The concerned assessment year in the case of the appellant is the assessment year, 1999‑2000 i.e. it is an assessment year ending before the 30th day of June, 2002; and the assessment has been made after the 30th of June, 2002.i.e. the assessment was to be made by an income‑tax authority which was competent to make assessment with respect to a tax year ending after the 30th day of, June, 2002; thus in this case both the subsections (1) and (2) of section 239 are applicable. Thus insofar as the provisions of assessment are concerned, the same have been rightly applied in terms of subsection (1); however, the provision of subsection (2) has not been followed insofar as the approval for estimation of fair market value in terms of section 29 which was a part of the process of assessment has not been given by the competent authority which was the Commissioner of Income‑tax. In support of this contention the learned counsel has relied heavily on the judgment of the Hon'ble Karachi High Court in the case of Allied Motors Ltd. v. Commissioner of Income Tax reported as 2004 PTD 1173 wherein after exhaustively referring to and discussing clauses (13) and (65) of section 2, section 210 and subsections (1) and (2) of section 239 of the new Ordinance the Hon'ble Court has categorically held that under the new dispensation the power of IAC in terms of the repealed Ordinance lies with the Commissioner of Income Tax who may specifically delegate this power to the Additional Commissioner under section 210 or exercises the same himself.

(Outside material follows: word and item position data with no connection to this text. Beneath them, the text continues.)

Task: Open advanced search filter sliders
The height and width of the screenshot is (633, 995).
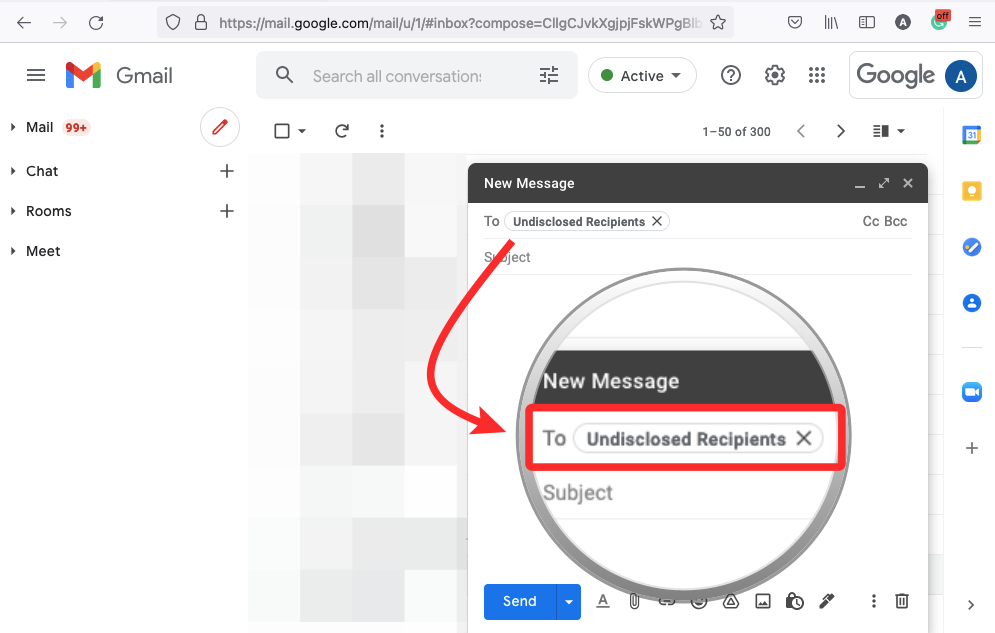Action: (548, 75)
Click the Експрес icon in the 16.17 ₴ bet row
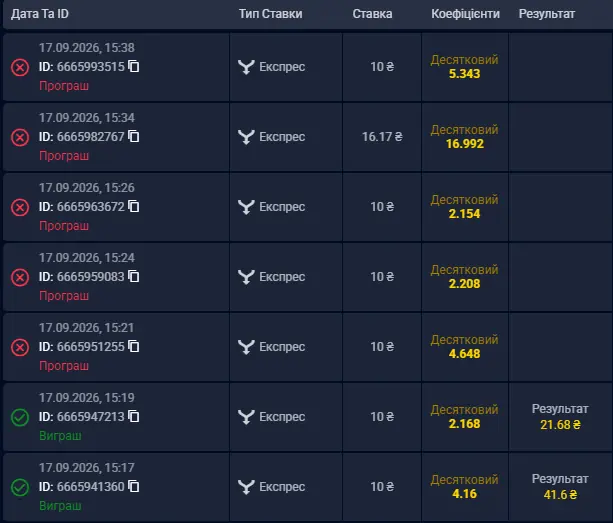 pyautogui.click(x=246, y=137)
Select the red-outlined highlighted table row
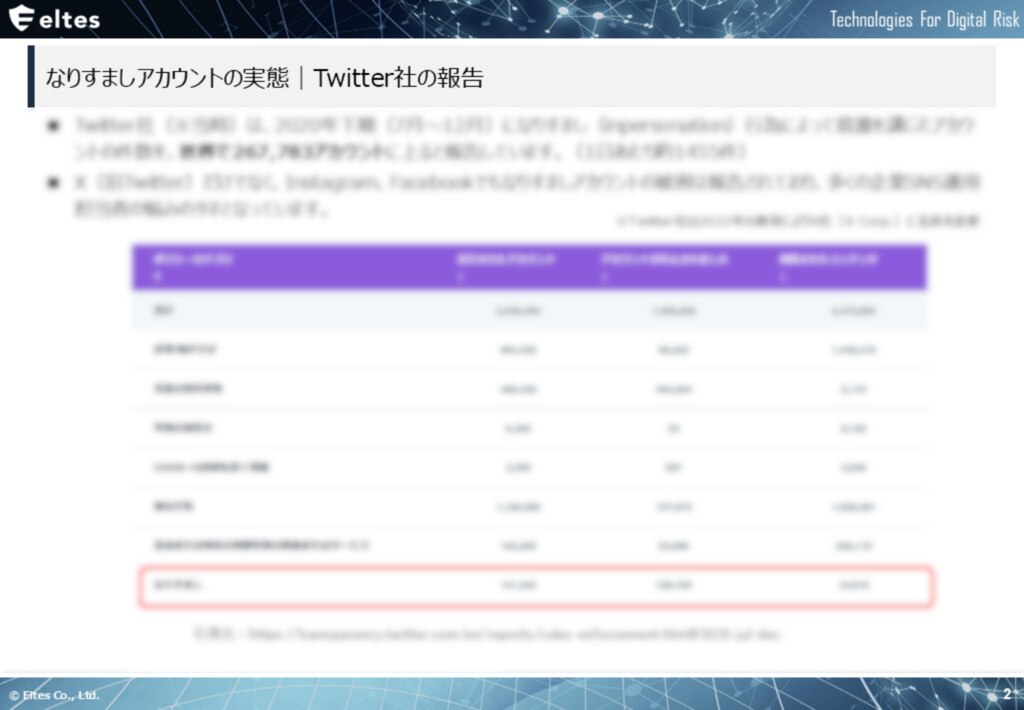Image resolution: width=1024 pixels, height=710 pixels. pyautogui.click(x=536, y=587)
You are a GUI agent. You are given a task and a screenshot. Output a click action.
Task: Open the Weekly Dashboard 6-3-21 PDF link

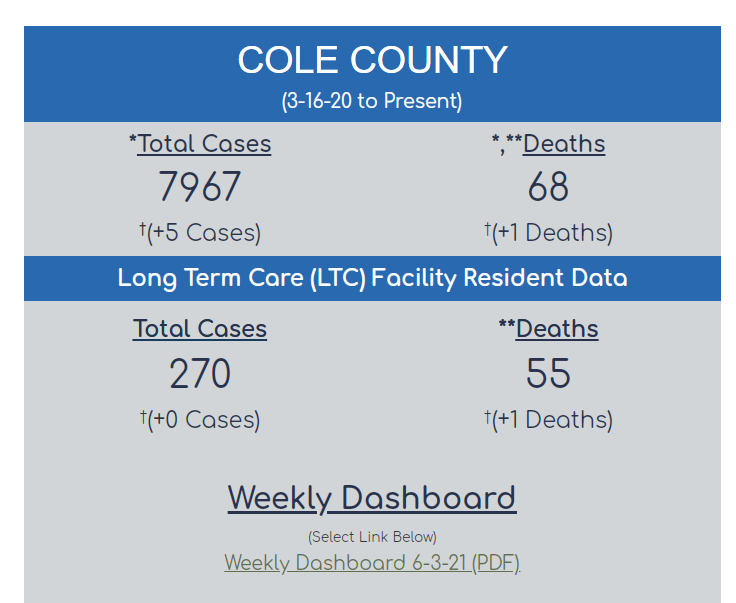(x=372, y=563)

It is an admitted position in this case that the approval in terms of section 29 of the repealed Ordinance was given by the Additional Commissioner of Income Tax Range‑II, Companies. Zone‑II, Lahore without any delegation of this specific power under section 210.
In view of the above discussion and argument put forth by the learned counsel and case‑laws cited supra, we have no hesitation in holding that the fair market value of the shares has been determined without the mandatory approval by the Inspecting Additional Commissioner, which renders the estimation without jurisdiction and unlawful. Accordingly, the addition under section 12(12) made by the Assessing Officer is hereby deleted.
The Department .contention with reference to the revaluation of assets has already been adjudicated in the course of the decision of the assessee appeal and hence the issue has already been dealt with. Consequently the department's appeal in the case is hereby rejected.
As the appeal has been decided on the legal grounds therefore technical grounds need not to be discussed. Resultantly, the appeal filed by the assessee succeeds and that of the Department is hereby rejected
C.M.A./327/Tax (Trib.)Appeal accepted.